11 May 2018

Finding your baby name with fsharp

First of all I am glad to have another child in my familly.

He is my 2nd boy, so it was really hard for us to find another boy name.

I found this french data : https://www.insee.fr/fr/statistiques/fichier/2540004/nat2016_txt.zip but there is 14596 boys names; the choice is hard!

How to find the pretty well name for my little boy ?

The Problem

I was using this site : https://dataaddict.fr/prenoms/ and I saw one problem : Lack of classification.

In spite of that point, the idea is good : to see how and when a name is used with stats.

I would like to see names by their properties (long, short, composed, …).
And group them phonetically
See less than 100 names in a graph of usage per year

So the aim of this hack was to provide a way to reduce the amount of name that we don’t wan’t due to their caracteristics.

Parsing the data

FSharp has a fast data analytics in its core so it is just one line to parse the csv.

#r "packages/FSharp.Data/lib/net45/FSharp.Data.dll"

open FSharp.Data

type FirstNameStats = CsvProvider< "nat2016_txt/nat2016.txt", Separators = "\t", HasHeaders=true >

let stats = FirstNameStats.Load("nat2016_txt/nat2016.txt")

Now build a function that returns all name for a given gender by year.

module Int32 = 
    let tryInt x = 
        match System.Int32.TryParse(x) with
        | true, i -> Some i
        | _ -> None

type Gender = 
    | Masculine = 1
    | Feminine = 2

module Gender = 
    let value (s:Gender) = int s

type [<Struct>] Year = Year of int
type [<Struct>] FirstName = FirstName of string

let firstNames gender = 
    stats.Rows 
    |> Seq.choose (fun x -> 
        Int32.tryInt x.Annais 
        |> Option.bind (fun y -> if x.Sexe = (gender |> Gender.value) then Some (FirstName x.Preusuel, (Year y, x.Nombre)) else None) )

let boys = firstNames Gender.Masculine

boys |> Seq.take 10 |> Seq.toList

(* It outputs : 
[(FirstName "A", (Year 1980, 3)); (FirstName "A", (Year 1998, 3));
 (FirstName "AADAM", (Year 2009, 4)); (FirstName "AADAM", (Year 2014, 3));
 (FirstName "AADAM", (Year 2016, 4)); (FirstName "AADEL", (Year 1976, 5));
 (FirstName "AADEL", (Year 1978, 3)); (FirstName "AADEL", (Year 1980, 3));
 (FirstName "AADEL", (Year 1981, 5)); (FirstName "AADEL", (Year 1982, 4))]
*)

Now that we have names in memory, how can I classify information and search in it ?

Classify, classify, classify

After analysing the data, I was finding my name (Clément) when I see that there was different spelling (accent and other difference).

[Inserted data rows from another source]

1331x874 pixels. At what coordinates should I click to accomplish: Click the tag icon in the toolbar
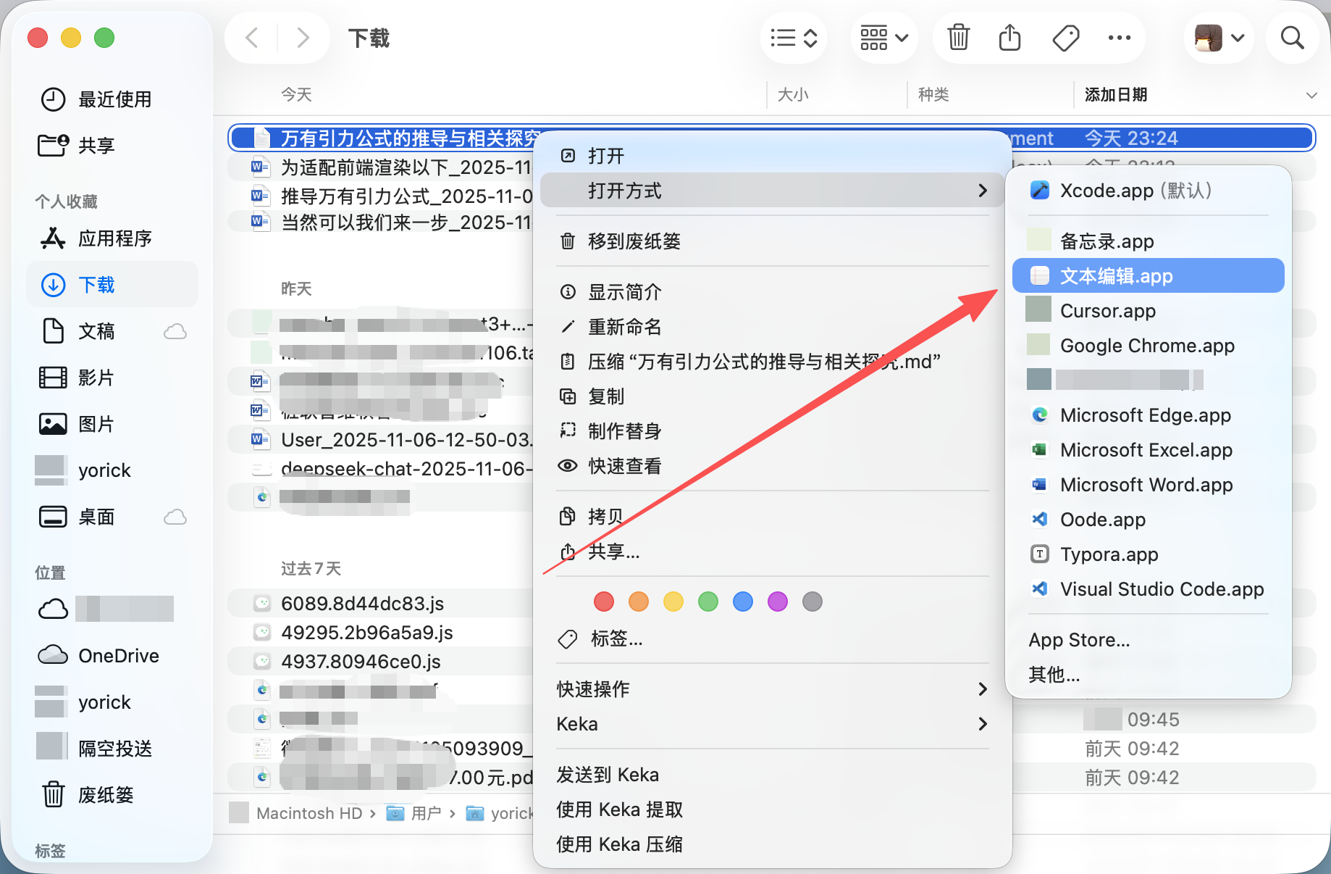[1065, 37]
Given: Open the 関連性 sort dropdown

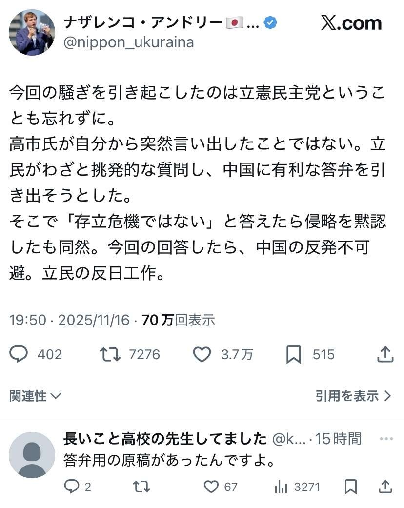Looking at the screenshot, I should click(35, 396).
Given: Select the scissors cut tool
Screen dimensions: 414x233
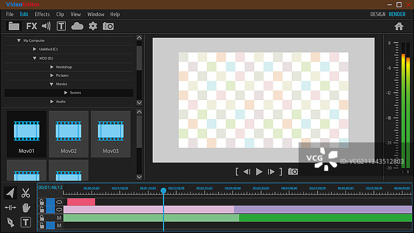Looking at the screenshot, I should pyautogui.click(x=26, y=193).
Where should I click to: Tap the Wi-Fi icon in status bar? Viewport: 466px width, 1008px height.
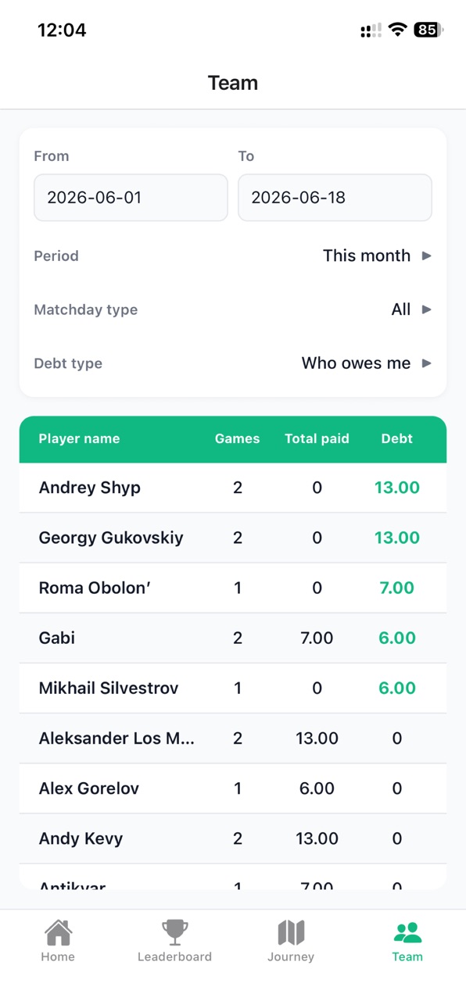[x=398, y=30]

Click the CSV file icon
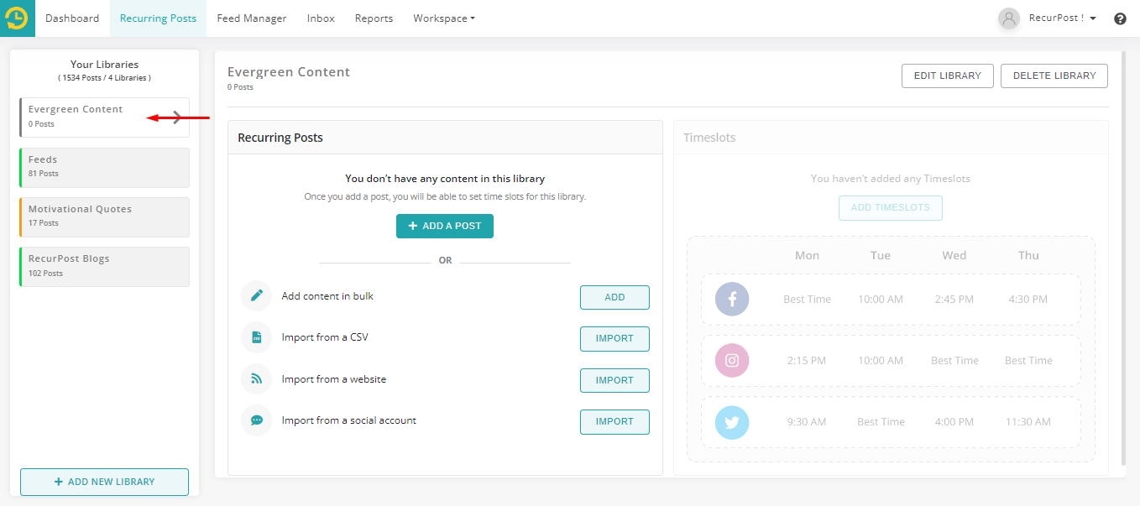pyautogui.click(x=257, y=337)
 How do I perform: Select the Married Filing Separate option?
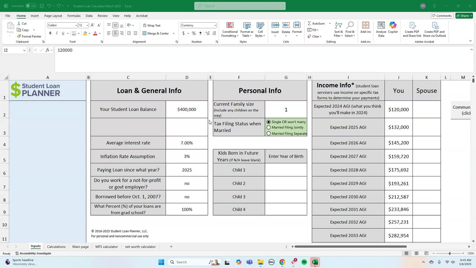(268, 134)
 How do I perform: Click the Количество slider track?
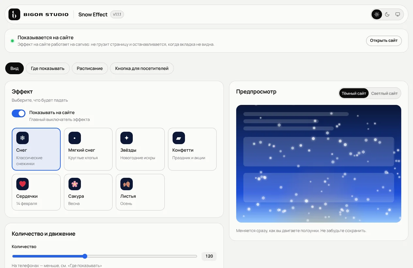pos(105,256)
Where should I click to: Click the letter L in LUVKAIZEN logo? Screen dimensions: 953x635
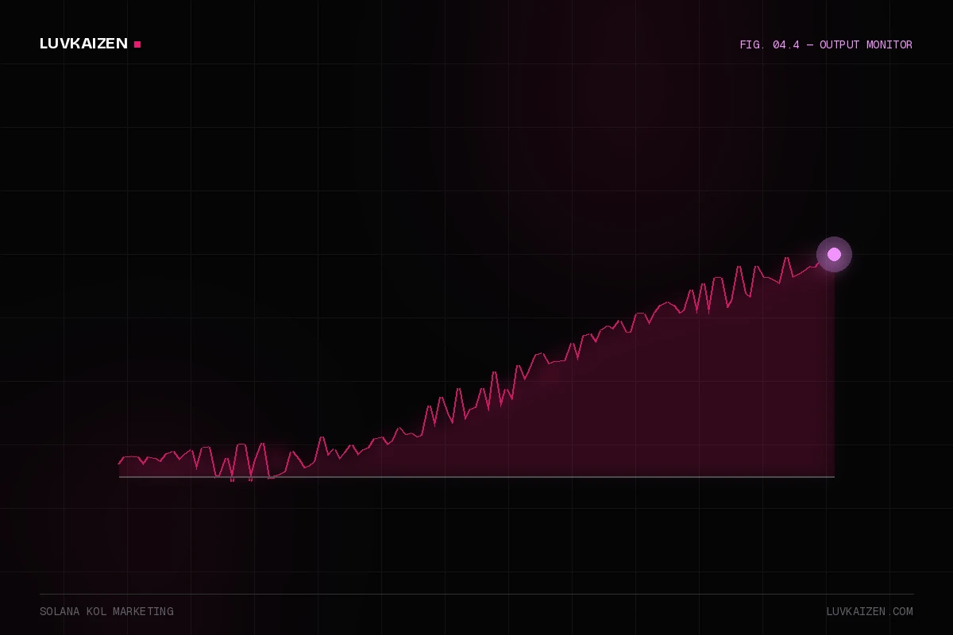tap(44, 44)
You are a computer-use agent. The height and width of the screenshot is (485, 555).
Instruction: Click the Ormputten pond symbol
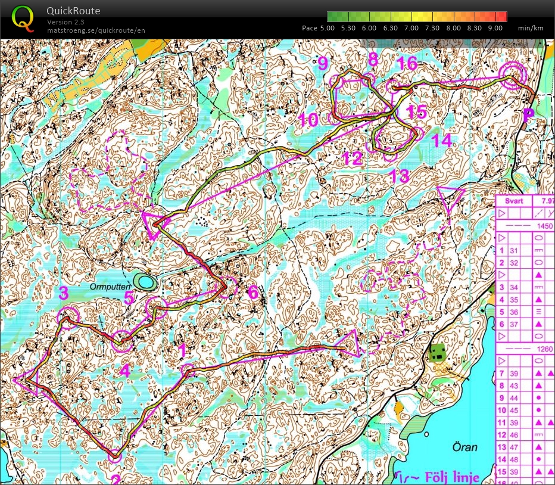point(145,282)
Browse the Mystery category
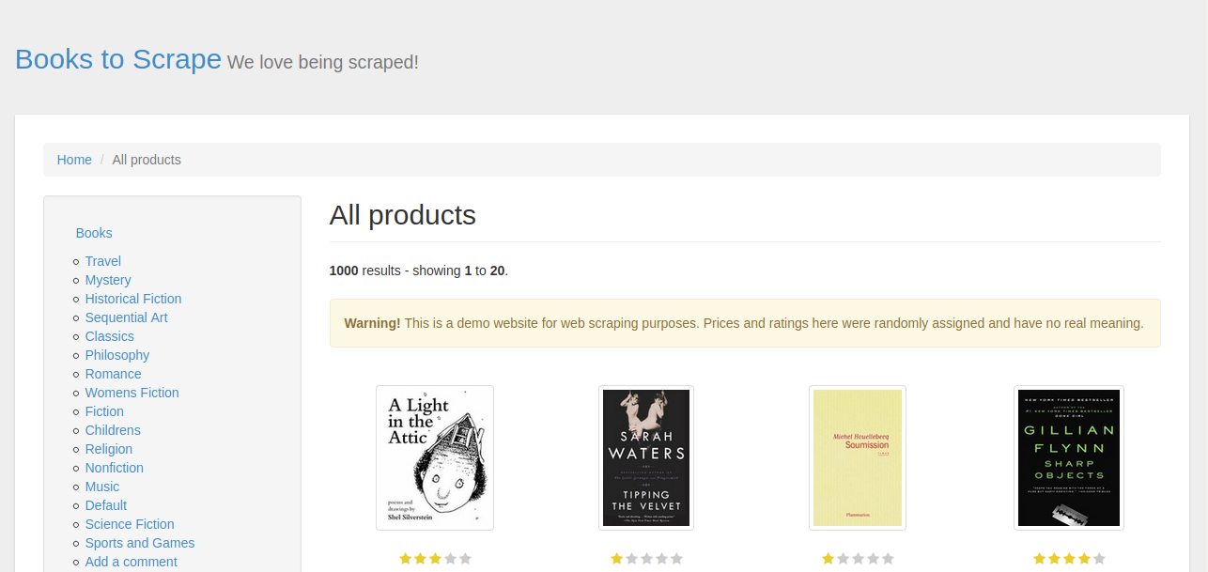1208x572 pixels. click(x=108, y=280)
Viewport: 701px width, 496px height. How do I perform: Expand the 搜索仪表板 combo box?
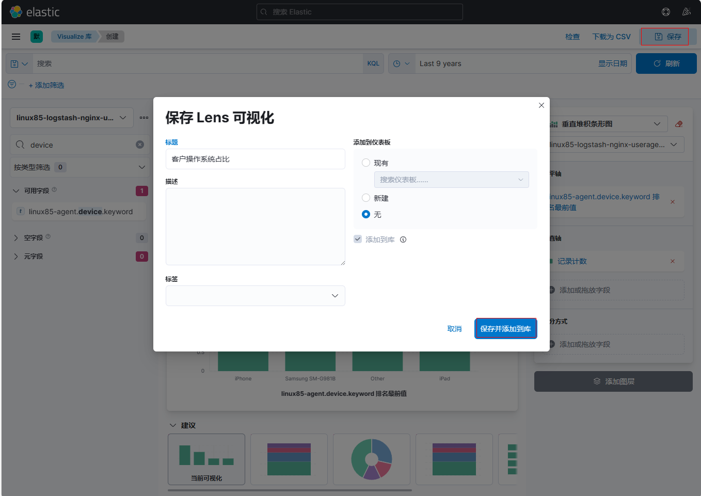click(451, 180)
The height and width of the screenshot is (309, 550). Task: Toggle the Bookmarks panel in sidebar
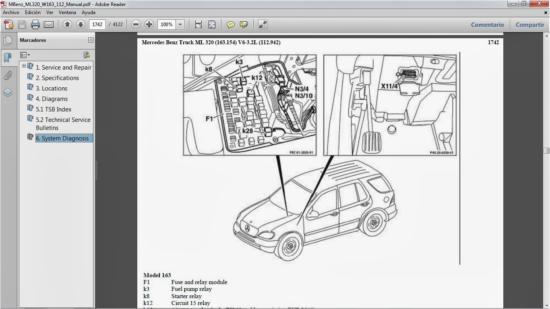7,58
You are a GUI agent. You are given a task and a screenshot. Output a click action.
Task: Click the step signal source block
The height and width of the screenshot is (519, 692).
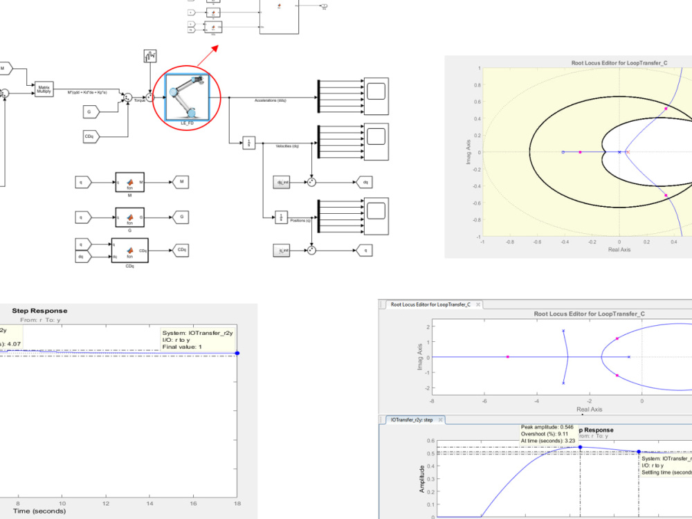pos(149,57)
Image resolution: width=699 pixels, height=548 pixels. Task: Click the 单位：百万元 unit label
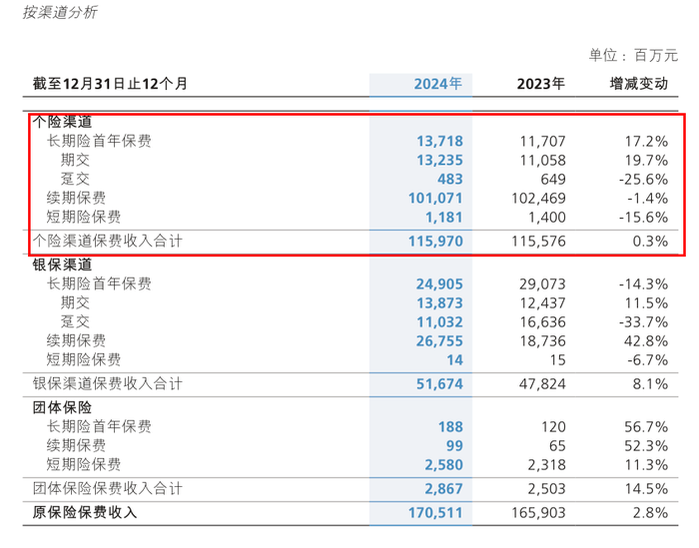pos(635,55)
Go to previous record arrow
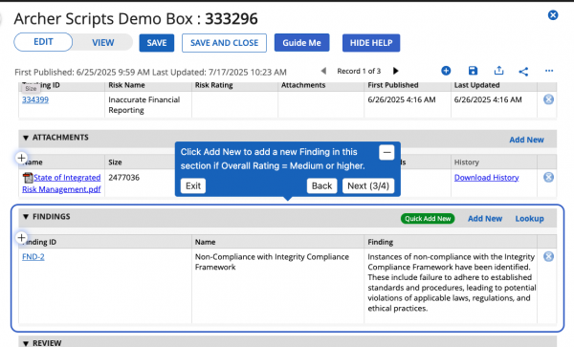This screenshot has width=574, height=347. click(323, 71)
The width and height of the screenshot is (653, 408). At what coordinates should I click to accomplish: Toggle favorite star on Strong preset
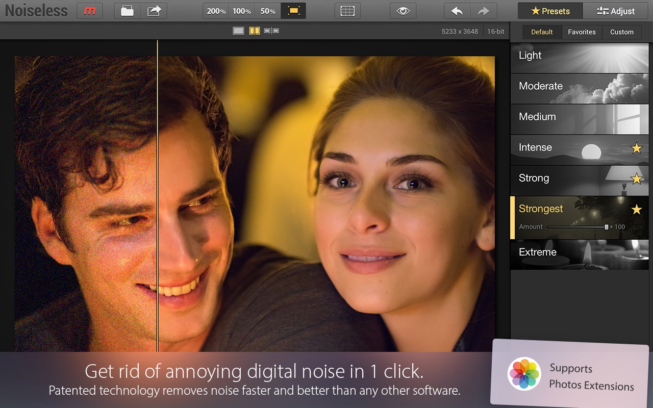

To reduce the amount of duplicate phonetic match, I would like to group name phonetically.

The main problem with phonetic algorithm was the lowest tolerance with cross language spelling variation.

Here is some cases where I did not find the right math :

“Yolaine” : “Yolène”, “Yolene”
“Clément” : “Clement”, “Klement”

I try with different french algorithms like Soundex and Phonex and the best one was Phonex (Good balance between redundancy and spelling variation).

I patched the Phonex algorithm to match the 2 cases “Yolaine” and “Clement”.

You can check the differences here.

You could see the result of my attempts to use soundex2 instead.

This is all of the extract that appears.